▶ Directions for this task
Return the entries below in full. Keep every word as it is.

▶ Given data
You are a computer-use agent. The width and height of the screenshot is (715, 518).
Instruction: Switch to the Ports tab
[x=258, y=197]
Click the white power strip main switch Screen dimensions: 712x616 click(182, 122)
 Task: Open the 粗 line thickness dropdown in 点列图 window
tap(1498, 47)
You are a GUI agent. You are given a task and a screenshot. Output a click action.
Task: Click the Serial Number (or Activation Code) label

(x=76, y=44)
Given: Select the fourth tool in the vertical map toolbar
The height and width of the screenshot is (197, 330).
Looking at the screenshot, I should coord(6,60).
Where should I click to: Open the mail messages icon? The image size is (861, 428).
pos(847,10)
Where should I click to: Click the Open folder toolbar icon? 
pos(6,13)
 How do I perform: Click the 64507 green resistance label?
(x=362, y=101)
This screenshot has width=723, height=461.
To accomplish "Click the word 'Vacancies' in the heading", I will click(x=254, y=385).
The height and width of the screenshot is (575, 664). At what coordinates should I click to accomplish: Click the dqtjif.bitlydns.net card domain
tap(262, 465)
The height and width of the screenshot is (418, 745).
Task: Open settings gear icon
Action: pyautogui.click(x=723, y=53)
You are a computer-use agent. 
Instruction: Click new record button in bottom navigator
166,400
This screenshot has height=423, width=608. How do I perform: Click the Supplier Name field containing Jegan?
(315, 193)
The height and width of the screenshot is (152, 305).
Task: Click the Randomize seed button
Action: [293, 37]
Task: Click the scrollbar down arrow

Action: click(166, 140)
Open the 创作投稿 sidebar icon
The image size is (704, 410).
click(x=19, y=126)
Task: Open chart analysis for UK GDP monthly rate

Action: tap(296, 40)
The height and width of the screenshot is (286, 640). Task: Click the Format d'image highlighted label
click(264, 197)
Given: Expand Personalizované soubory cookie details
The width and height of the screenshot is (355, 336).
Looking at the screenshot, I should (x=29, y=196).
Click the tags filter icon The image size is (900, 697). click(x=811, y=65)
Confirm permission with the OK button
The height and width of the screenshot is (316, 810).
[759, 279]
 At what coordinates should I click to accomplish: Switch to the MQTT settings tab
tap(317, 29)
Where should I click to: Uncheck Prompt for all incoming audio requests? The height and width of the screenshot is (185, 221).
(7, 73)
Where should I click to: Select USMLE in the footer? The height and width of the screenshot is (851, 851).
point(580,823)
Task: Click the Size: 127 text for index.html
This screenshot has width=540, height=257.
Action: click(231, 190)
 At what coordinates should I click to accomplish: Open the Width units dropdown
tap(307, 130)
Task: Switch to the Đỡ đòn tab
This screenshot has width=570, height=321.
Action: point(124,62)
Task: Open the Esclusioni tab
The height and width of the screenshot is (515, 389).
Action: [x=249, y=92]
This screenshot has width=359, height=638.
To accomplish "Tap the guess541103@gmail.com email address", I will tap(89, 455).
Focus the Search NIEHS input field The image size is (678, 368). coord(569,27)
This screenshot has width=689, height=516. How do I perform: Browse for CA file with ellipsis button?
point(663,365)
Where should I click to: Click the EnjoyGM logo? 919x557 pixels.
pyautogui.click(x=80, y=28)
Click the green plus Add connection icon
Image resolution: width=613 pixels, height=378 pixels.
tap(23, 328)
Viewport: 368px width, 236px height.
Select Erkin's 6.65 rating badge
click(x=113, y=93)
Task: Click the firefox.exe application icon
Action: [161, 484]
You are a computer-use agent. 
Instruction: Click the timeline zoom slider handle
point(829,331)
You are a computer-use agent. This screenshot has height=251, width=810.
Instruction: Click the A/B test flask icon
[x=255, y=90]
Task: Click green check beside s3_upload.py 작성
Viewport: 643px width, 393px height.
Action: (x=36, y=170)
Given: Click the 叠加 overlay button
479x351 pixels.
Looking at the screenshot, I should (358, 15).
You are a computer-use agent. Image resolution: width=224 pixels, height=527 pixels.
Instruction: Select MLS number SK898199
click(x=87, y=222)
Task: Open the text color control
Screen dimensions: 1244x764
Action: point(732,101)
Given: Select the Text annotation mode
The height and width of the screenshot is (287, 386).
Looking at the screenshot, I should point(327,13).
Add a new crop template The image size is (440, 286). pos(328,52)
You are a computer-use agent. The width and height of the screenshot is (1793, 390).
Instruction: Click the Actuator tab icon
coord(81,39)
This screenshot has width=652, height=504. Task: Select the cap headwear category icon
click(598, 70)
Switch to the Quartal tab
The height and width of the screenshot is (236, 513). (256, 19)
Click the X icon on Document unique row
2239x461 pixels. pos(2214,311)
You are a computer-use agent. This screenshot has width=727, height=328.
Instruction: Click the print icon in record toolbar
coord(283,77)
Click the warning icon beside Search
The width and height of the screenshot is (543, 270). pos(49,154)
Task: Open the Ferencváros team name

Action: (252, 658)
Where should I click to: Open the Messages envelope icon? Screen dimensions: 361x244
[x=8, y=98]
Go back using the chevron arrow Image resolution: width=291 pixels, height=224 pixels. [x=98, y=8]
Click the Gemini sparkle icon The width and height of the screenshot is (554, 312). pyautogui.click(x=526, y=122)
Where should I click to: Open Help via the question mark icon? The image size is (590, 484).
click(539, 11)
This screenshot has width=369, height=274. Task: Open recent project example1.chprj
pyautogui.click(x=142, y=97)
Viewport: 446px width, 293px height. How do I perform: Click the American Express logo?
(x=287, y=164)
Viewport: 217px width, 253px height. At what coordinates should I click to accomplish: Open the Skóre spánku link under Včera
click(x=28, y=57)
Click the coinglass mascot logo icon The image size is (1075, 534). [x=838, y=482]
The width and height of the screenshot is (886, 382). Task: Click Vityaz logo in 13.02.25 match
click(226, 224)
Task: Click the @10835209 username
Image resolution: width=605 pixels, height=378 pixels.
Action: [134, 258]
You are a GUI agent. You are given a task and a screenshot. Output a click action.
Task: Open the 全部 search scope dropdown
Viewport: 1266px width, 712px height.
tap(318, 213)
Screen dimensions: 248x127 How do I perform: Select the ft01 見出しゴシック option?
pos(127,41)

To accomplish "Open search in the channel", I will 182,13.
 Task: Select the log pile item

▶ Reply to the task
You are a computer-use agent. The width and height of the screenshot is (715, 518).
Instruction: Switch to the Ports tab
[x=258, y=197]
Click the white power strip main switch Screen dimensions: 712x616 click(182, 122)
 Task: Open the 粗 line thickness dropdown in 点列图 window
tap(1498, 47)
You are a GUI agent. You are given a task and a screenshot. Output a click action.
Task: Click the Serial Number (or Activation Code) label

(x=76, y=44)
Given: Select the fourth tool in the vertical map toolbar
The height and width of the screenshot is (197, 330).
Looking at the screenshot, I should coord(6,60).
Where should I click to: Open the mail messages icon? The image size is (861, 428).
pos(847,10)
Where should I click to: Click the Open folder toolbar icon? 
pos(6,13)
 How do I perform: Click the 64507 green resistance label?
(x=362, y=101)
This screenshot has width=723, height=461.
To accomplish "Click the word 'Vacancies' in the heading", I will click(x=254, y=385).
The height and width of the screenshot is (575, 664). At what coordinates should I click to accomplish: Click the dqtjif.bitlydns.net card domain
tap(262, 465)
The height and width of the screenshot is (418, 745).
Task: Open settings gear icon
Action: pyautogui.click(x=723, y=53)
You are a computer-use agent. 
Instruction: Click new record button in bottom navigator
166,400
This screenshot has height=423, width=608. How do I perform: Click the Supplier Name field containing Jegan?
(315, 193)
The height and width of the screenshot is (152, 305).
Task: Click the Randomize seed button
Action: [293, 37]
Task: Click the scrollbar down arrow

Action: click(166, 140)
Open the 创作投稿 sidebar icon
The image size is (704, 410).
click(x=19, y=126)
Task: Open chart analysis for UK GDP monthly rate

Action: tap(296, 40)
The height and width of the screenshot is (286, 640). Task: Click the Format d'image highlighted label
click(264, 197)
Given: Expand Personalizované soubory cookie details
The width and height of the screenshot is (355, 336).
Looking at the screenshot, I should (x=29, y=196).
Click the tags filter icon The image size is (900, 697). click(x=811, y=65)
Confirm permission with the OK button
The height and width of the screenshot is (316, 810).
[759, 279]
 At what coordinates should I click to accomplish: Switch to the MQTT settings tab
tap(317, 29)
Where should I click to: Uncheck Prompt for all incoming audio requests? The height and width of the screenshot is (185, 221).
(7, 73)
Where should I click to: Select USMLE in the footer? The height and width of the screenshot is (851, 851).
point(580,823)
Task: Click the Size: 127 text for index.html
This screenshot has width=540, height=257.
Action: click(231, 190)
 At what coordinates should I click to accomplish: Open the Width units dropdown
tap(307, 130)
Task: Switch to the Đỡ đòn tab
This screenshot has width=570, height=321.
Action: point(124,62)
Task: Open the Esclusioni tab
The height and width of the screenshot is (515, 389).
Action: [x=249, y=92]
This screenshot has width=359, height=638.
To accomplish "Tap the guess541103@gmail.com email address", I will tap(89, 455).
Focus the Search NIEHS input field The image size is (678, 368). coord(569,27)
This screenshot has width=689, height=516. How do I perform: Browse for CA file with ellipsis button?
point(663,365)
Where should I click to: Click the EnjoyGM logo? 919x557 pixels.
pyautogui.click(x=80, y=28)
Click the green plus Add connection icon
Image resolution: width=613 pixels, height=378 pixels.
tap(23, 328)
Viewport: 368px width, 236px height.
Select Erkin's 6.65 rating badge
click(x=113, y=93)
Task: Click the firefox.exe application icon
Action: [161, 484]
You are a computer-use agent. 
Instruction: Click the timeline zoom slider handle
point(829,331)
You are a computer-use agent. This screenshot has height=251, width=810.
Instruction: Click the A/B test flask icon
[x=255, y=90]
Task: Click green check beside s3_upload.py 작성
Viewport: 643px width, 393px height.
Action: (x=36, y=170)
Given: Click the 叠加 overlay button
479x351 pixels.
Looking at the screenshot, I should (358, 15).
You are a computer-use agent. Image resolution: width=224 pixels, height=527 pixels.
Instruction: Select MLS number SK898199
click(x=87, y=222)
Task: Open the text color control
Screen dimensions: 1244x764
Action: point(732,101)
Given: Select the Text annotation mode
The height and width of the screenshot is (287, 386).
Looking at the screenshot, I should point(327,13).
Add a new crop template The image size is (440, 286). pos(328,52)
You are a computer-use agent. The width and height of the screenshot is (1793, 390).
Instruction: Click the Actuator tab icon
coord(81,39)
This screenshot has width=652, height=504. Task: Select the cap headwear category icon
click(598, 70)
Switch to the Quartal tab
The height and width of the screenshot is (236, 513). (256, 19)
Click the X icon on Document unique row
2239x461 pixels. pos(2214,311)
You are a computer-use agent. This screenshot has width=727, height=328.
Instruction: Click the print icon in record toolbar
coord(283,77)
Click the warning icon beside Search
The width and height of the screenshot is (543, 270). pos(49,154)
Task: Open the Ferencváros team name

Action: (252, 658)
Where should I click to: Open the Messages envelope icon? Screen dimensions: 361x244
[x=8, y=98]
Go back using the chevron arrow Image resolution: width=291 pixels, height=224 pixels. [x=98, y=8]
Click the Gemini sparkle icon The width and height of the screenshot is (554, 312). pyautogui.click(x=526, y=122)
Where should I click to: Open Help via the question mark icon? The image size is (590, 484).
click(539, 11)
This screenshot has width=369, height=274. Task: Open recent project example1.chprj
pyautogui.click(x=142, y=97)
Viewport: 446px width, 293px height. How do I perform: Click the American Express logo?
(x=287, y=164)
Viewport: 217px width, 253px height. At what coordinates should I click to accomplish: Open the Skóre spánku link under Včera
click(x=28, y=57)
Click the coinglass mascot logo icon The image size is (1075, 534). [x=838, y=482]
The width and height of the screenshot is (886, 382). Task: Click Vityaz logo in 13.02.25 match
click(226, 224)
Task: Click the @10835209 username
Image resolution: width=605 pixels, height=378 pixels.
Action: [134, 258]
You are a GUI agent. You are given a task and a screenshot. Output a click action.
Task: Open the 全部 search scope dropdown
Viewport: 1266px width, 712px height.
tap(318, 213)
Screen dimensions: 248x127 How do I perform: Select the ft01 見出しゴシック option?
pos(127,41)

To accomplish "Open search in the channel", I will 182,13.
 Task: Select the log pile item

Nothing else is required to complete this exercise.